Madrassas Are The Hubs of Child Abuse – About Time We Acted Against Them
Jazib Rehman Khan looks at rape and sexual abuse in the madrassas of Pakistan. He argues that we need to speak out against this heinous act and bring the perpetrators to justice.
Yesterday, while on Twitter, I came across the dreadful news of a Manshera-based madrassa cleric, identified as Shamsuddin, who had raped a 10-year-old boy so heartlessly that the minor’s eyes started bleeding. According to the medical reports, the child was raped almost 100 times. While raping the child, the cleric assaulted the child and even tried to kill him.
Unfortunately, due to the large number of rape cases of minors, especially of those learning the Quran and Islamic teachings in madrassahs, our society as a whole has normalized these incidents. I include myself in this society too but when I looked at the bleeding eyes and assaulted face of the boy, it shook me to the core.

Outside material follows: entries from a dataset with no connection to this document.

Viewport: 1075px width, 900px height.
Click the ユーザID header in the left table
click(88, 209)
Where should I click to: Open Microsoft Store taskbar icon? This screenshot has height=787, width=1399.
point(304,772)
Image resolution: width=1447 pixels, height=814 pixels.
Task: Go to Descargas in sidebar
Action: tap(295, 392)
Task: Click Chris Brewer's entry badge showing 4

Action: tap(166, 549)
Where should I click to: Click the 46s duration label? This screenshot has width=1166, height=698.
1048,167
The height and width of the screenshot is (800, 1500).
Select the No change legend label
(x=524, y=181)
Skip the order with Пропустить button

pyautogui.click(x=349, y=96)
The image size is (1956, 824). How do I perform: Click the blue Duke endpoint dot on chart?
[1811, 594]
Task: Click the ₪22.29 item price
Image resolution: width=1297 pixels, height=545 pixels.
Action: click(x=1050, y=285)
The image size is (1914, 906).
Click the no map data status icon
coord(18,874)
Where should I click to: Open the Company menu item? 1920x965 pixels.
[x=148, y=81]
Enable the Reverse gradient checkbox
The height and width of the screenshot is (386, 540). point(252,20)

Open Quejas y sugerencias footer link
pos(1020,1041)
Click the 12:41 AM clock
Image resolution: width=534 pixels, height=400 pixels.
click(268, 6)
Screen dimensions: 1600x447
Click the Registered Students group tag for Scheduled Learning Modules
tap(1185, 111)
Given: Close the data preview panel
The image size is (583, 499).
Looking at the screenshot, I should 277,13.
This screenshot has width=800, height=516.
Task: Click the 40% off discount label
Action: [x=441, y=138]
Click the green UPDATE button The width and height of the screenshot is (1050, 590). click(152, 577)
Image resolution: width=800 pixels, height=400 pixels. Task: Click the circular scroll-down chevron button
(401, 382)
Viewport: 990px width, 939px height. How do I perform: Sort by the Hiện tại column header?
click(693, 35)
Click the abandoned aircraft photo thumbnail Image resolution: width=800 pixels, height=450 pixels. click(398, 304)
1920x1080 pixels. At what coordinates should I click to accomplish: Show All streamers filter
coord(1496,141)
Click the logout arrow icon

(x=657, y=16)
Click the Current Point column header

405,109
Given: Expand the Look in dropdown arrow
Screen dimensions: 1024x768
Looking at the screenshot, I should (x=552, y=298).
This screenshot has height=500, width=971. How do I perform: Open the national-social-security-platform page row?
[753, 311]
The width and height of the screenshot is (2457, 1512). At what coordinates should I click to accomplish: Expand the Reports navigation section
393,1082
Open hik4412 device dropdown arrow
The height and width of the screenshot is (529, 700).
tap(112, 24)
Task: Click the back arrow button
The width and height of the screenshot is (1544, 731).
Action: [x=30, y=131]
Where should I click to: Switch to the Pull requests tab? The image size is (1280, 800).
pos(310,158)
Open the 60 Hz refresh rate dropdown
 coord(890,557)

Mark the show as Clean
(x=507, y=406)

The rape cases prevailing in the madrassahs of Pakistan are not something new, they are a deep-rooted menace that have been destroying lives. But in our society and culture a “Mullah” enjoys great influence and is seen as a very esteemed individual. Due to this rape cases are rarely discussed or even acknowledged. Demanding the right to justice for the victims of rape in madrassahs is no less than an invitation to mob violence.
In fact, numbers are increasing at an alarming pace. 359 cases of sexual abuse by clerics have been reported in the last 10 years, that represents “barely the tip of the iceberg” as said by an official of Sahil – an NGO working against child sexual abuse since 1996.
According to the Sahil’s 2018 annual report, the boys aged between 6-10 years and 11-15 years are most exposed to child sexual abuse as compared to girls. The majority of these boys belong to the underprivileged strata of society and are studying in at least 30,000 registered madrassas across Pakistan. More than 2 million children are enrolled in these madrassas. The mentioned facts are just about the registered madrassas, there are thousands of other religious seminaries that are not registered with the state and operate without any sort of scrutiny and most of the rape and sexual abuse incidents are said to happen in these seminaries.
Poverty-stricken parents send their children to the madrassas because free food, basic education, and shelter are provided there. Therefore, when they come to know about the brutality suffered by their child, their economic condition, social stigmas, immense pressure from society force them to either take blood money or withdraw the case against the culprit.
This culture of silence has ensured the rapes, molestation and even killing of the children that are sent to hubs of sexual abuse keep coming. This culture has even guaranteed the perpetrators that they can use minors as sex objects to satisfy their inhuman sexual desperation and can get away with it. After the Zainab murder case, child rape cases were expected to drop, but unfortunately, facts have shown that they have increased. This reality proves that there are loopholes in the legal framework and its application and in our society & culture as a whole.
To address this menace, we really need to end this culture of impunity and silence. The state has to maintain its writ by ensuring justice to the victims of this inhuman and vicious act. Also, influential and respected Islamic scholars should publicly denounce and criticize this act in the strongest way possible, they must identify those involved in this heartless. And last but not the least, madrassa reforms are the need of the hour to counter rape and sexual abuse and various other issues prevailing in the madrassas of Pakistan.